* Your objective *
Print the rows from the line with "Remote Service (343, 1134)" to the line with "Home (211, 14)", reproducing each one exactly and including both end lines.

====== Input rows ======

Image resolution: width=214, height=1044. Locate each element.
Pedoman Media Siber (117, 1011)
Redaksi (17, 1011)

======
====== Input rows ======

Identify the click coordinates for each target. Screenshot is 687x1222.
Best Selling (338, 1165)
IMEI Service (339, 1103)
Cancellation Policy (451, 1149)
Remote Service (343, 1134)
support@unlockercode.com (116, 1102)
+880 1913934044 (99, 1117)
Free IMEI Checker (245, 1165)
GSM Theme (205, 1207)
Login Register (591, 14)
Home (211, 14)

======

* Output of the task *
Remote Service (343, 1134)
support@unlockercode.com (116, 1102)
+880 1913934044 (99, 1117)
Free IMEI Checker (245, 1165)
GSM Theme (205, 1207)
Login Register (591, 14)
Home (211, 14)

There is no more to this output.